Question:medium

The circulation of \(\vec{F}=y\hat{i}+z\hat{j}+x\hat{k}\) around the circle \(x^2+y^2=1,\ z=0\) is ____.

Show Hint

For circulation around a closed curve, parametrize the curve and calculate \(\oint_C \vec{F}\cdot d\vec{r}\).
  • \(\pi\)
  • \(\dfrac{\pi}{2}\)
  • \(\dfrac{\pi}{4}\)
  • \(-\pi\)
Show Solution

The Correct Option is D

Solution and Explanation

Step 1: Understanding the Concept:
Circulation is defined as the line integral of a vector field around a closed curve, $\oint_C \vec{F} \cdot d\vec{r}$. We can compute this either by direct parameterization or by using Stokes' Theorem. Stokes' Theorem is often simpler if the curl of $\vec{F}$ is easy to compute.

Step 2: Key Formula or Approach (using Stokes' Theorem):

Stokes' Theorem states: $\oint_C \vec{F} \cdot d\vec{r} = \iint_S (\nabla \times \vec{F}) \cdot d\vec{S}$.
The curve $C$ is the circle $x^2+y^2=1$ in the $z=0$ plane. The surface $S$ is the disk $x^2+y^2 \le 1$ in the $z=0$ plane.
The standard (counter-clockwise) orientation of the curve corresponds to an upward-pointing normal vector for the surface, so $d\vec{S} = \hat{k} \,dA$.

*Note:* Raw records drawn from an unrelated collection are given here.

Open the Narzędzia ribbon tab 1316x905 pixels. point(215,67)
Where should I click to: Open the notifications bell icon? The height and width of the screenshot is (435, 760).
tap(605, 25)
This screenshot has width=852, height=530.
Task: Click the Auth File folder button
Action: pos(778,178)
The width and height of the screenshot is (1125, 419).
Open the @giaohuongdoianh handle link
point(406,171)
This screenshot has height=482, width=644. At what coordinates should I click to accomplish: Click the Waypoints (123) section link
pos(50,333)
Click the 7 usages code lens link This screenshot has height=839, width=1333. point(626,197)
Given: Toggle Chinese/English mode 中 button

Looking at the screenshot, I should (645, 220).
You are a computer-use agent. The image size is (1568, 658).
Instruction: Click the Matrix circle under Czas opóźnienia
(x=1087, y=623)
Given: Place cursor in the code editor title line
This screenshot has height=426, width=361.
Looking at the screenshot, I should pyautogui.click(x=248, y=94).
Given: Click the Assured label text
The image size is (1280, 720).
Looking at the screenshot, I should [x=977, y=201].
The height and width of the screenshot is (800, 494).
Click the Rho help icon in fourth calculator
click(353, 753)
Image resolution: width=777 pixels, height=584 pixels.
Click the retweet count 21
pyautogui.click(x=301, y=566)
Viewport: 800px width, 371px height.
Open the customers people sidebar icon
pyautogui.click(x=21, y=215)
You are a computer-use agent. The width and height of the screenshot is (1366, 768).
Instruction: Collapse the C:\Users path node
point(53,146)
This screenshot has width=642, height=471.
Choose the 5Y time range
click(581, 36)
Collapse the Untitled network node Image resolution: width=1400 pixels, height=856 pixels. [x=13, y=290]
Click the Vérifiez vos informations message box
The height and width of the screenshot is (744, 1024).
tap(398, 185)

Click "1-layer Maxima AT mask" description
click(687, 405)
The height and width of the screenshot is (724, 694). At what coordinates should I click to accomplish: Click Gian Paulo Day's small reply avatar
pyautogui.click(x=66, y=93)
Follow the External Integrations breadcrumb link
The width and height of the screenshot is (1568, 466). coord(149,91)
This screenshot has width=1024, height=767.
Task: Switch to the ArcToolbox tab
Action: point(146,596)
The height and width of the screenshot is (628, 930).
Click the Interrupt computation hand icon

Step 3: Detailed Explanation:

First, calculate the curl of $\vec{F}$:
\[ \nabla \times \vec{F} = \begin{vmatrix} \hat{i} & \hat{j} & \hat{k} \frac{\partial}{\partial x} & \frac{\partial}{\partial y} & \frac{\partial}{\partial z} y & z & x \end{vmatrix} \] \[ = \hat{i}\left(\frac{\partial}{\partial y}(x) - \frac{\partial}{\partial z}(z)\right) - \hat{j}\left(\frac{\partial}{\partial x}(x) - \frac{\partial}{\partial z}(y)\right) + \hat{k}\left(\frac{\partial}{\partial x}(z) - \frac{\partial}{\partial y}(y)\right) \] \[ = \hat{i}(0 - 1) - \hat{j}(1 - 0) + \hat{k}(0 - 1) = -\hat{i} - \hat{j} - \hat{k} \] Now, compute the dot product $(\nabla \times \vec{F}) \cdot d\vec{S}$:
\[ (\nabla \times \vec{F}) \cdot d\vec{S} = (-\hat{i} - \hat{j} - \hat{k}) \cdot (\hat{k} \,dA) = -1 \,dA \] Finally, integrate over the surface S (the unit disk):
\[ \iint_S (-1) \,dA = -1 \iint_S dA = -1 \times (\text{Area of the unit disk}) \] The area of a disk with radius $r=1$ is $\pi r^2 = \pi$.
\[ \text{Circulation} = -1 \times \pi = -\pi \]

Step 4: Final Answer:

The circulation of the vector field is $-\pi$.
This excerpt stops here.